Q2. Identify using histological descriptions at least 3 different types of tissues formed from somites.

  • Skeletal Muscle - Formed from the Myotome of the somites. Skeletal muscle is made up of contractile units called Sarcomeres. Components of sarcomeres can be seen using electron microscopes. The sarcomere has a Lightly coloured H band in the middle. This H band consists of actin filaments and myosin tails. The myosin heads interact with actin in the A band (just beside the H band). This gives the Dark band seen under the miscroscope. On the sides of each sarcomere is the Z disc where actin filaments of adjacent sarcomeres are attached.
  • Dermis - formed from the Dermatome of the somites. dermis is the deep layer of skin, under the epidermis. Dermis is divided into 2 layers - Papillary layer and Reticular layer. Papillary layer has very fine collagen fibres and lots of cells and blood vessels. It is made up of loose connective tissue. Reticular layer is a dense connective tissue layer, made up of bundles of interlacing collagen fibres.


  • Bone - Vertebral body and Intervertebral disc are formed from the Sclerotome of the Somites. Histologically, bone form 2 types of organisations - Compact bone and Trabecular bone. Vertebrae are made up of mainly trabecular bone. Trabecular bone is deposited in the form of lamellae but the lamellae do not form Haversian systems. Trabecular bone is made up of tiny bony bars with intervening spaces. A fully developed vertebral column is made up of 7 cervical, 12 thoracic, 5 lumbar, 5 (fused together) sacral and 1 coccygeal vertebrae. The Invertebral discs are made up of a gelatinous nucleus pulposus, enclosed in a fibrous annulus fibrosis. The annulus is made up of concentric rings of collagen fibres. These fibres fuse with the longitudinal ligaments. reference: <pubmed>16595436</pubmed>


Reference: Blue Histology [3]


Lab 4 Assessment

1. Identify the 2 invasive prenatal diagnostic techniques related to the placenta and 2 abnormalities that can be identified with these techniques.

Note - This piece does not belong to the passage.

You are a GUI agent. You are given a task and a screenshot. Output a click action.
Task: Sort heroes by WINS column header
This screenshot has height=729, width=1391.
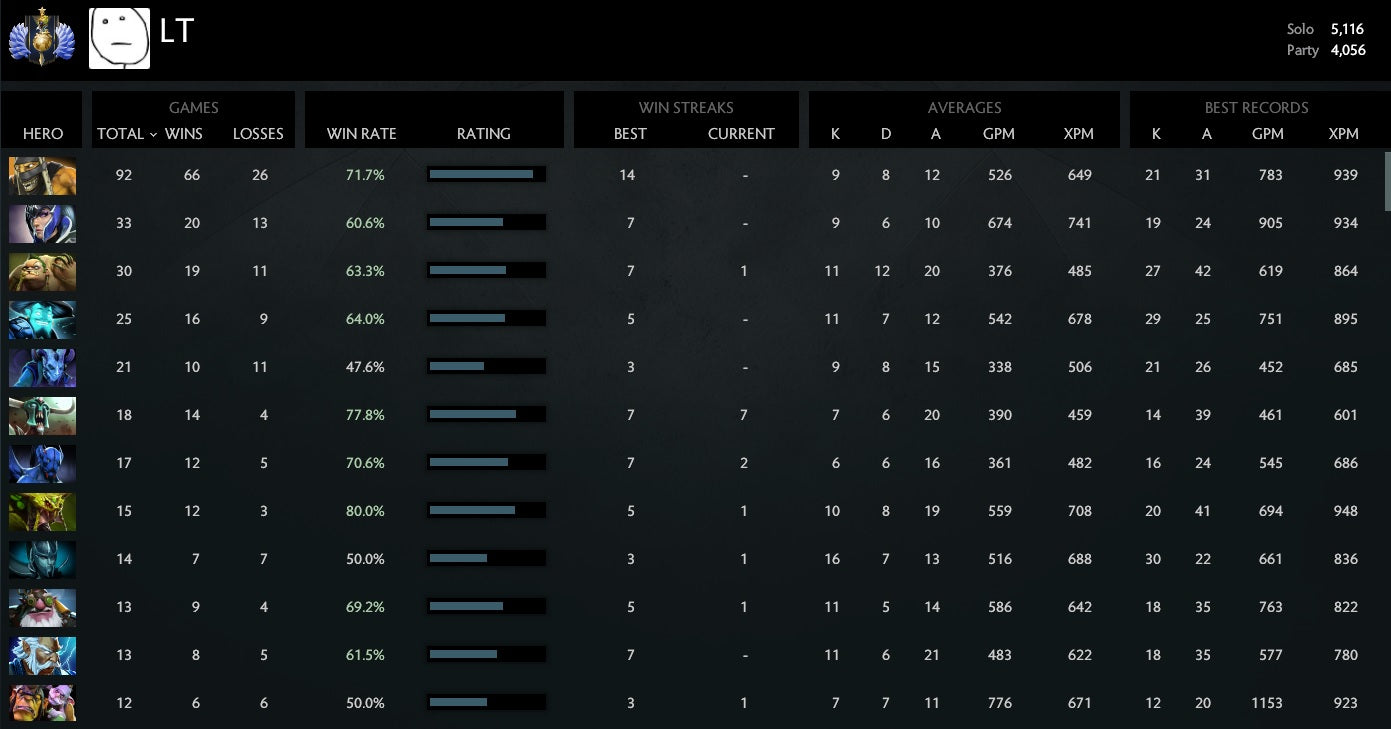pos(184,134)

Chorionic Villus Sampling (CVS)

Catheter is passed into the uterus to collect cells from the placental Chorionic Villi. Ultrasound is used to guide the catheter to the chorionic villi. CVS identifies the karyotype of fetus. CVS identifies chromosomal diseases like:

  • Down’s Syndrome
  • Tay-Sachs
  • Cystic Fibrosis
  • sickle cell anaemia

Reference: [4]

Cordocentesis:

Fetal blood is taken from the Umbilical vein, at the placental end of the vein. Ultrasound imaging is used to guide the needle to the umbilical vein. Blood cells are analyzed in the lab. Cordocentesis looks for the following abnormalities:

  • Infections like toxoplasmosis, Cytomeglovirus and rubella
  • fetal Anaemia
  • isoimmunisation
  • Down's Syndrome

Reference: [5]


2. Identify a paper that uses cord stem cells therapeutically and write a brief (2-3 paragraph) description of the paper's findings.

<pubmed>16223852</pubmed>

This paper investigates the therapeutic value of Umbilical Matrix Stem Cells (UMSC) which is found in Wharton’s Jelly of the umbilical cord. UMSC may be used to treat Parkinson’s disease. Rats with Parkinson’s disease (PD model rats) were given human UMSC as a transplant. One of their preliminary experiments showed there is no rejection of the transplanted cells. Severity of Parkinson’s disease in rats is measured by rotational behaviour of the rats – the more rotations, the worse the disease. Rats with UMSC implant showed a significant reduction in the number of rotations compared to those without UMSC transplant.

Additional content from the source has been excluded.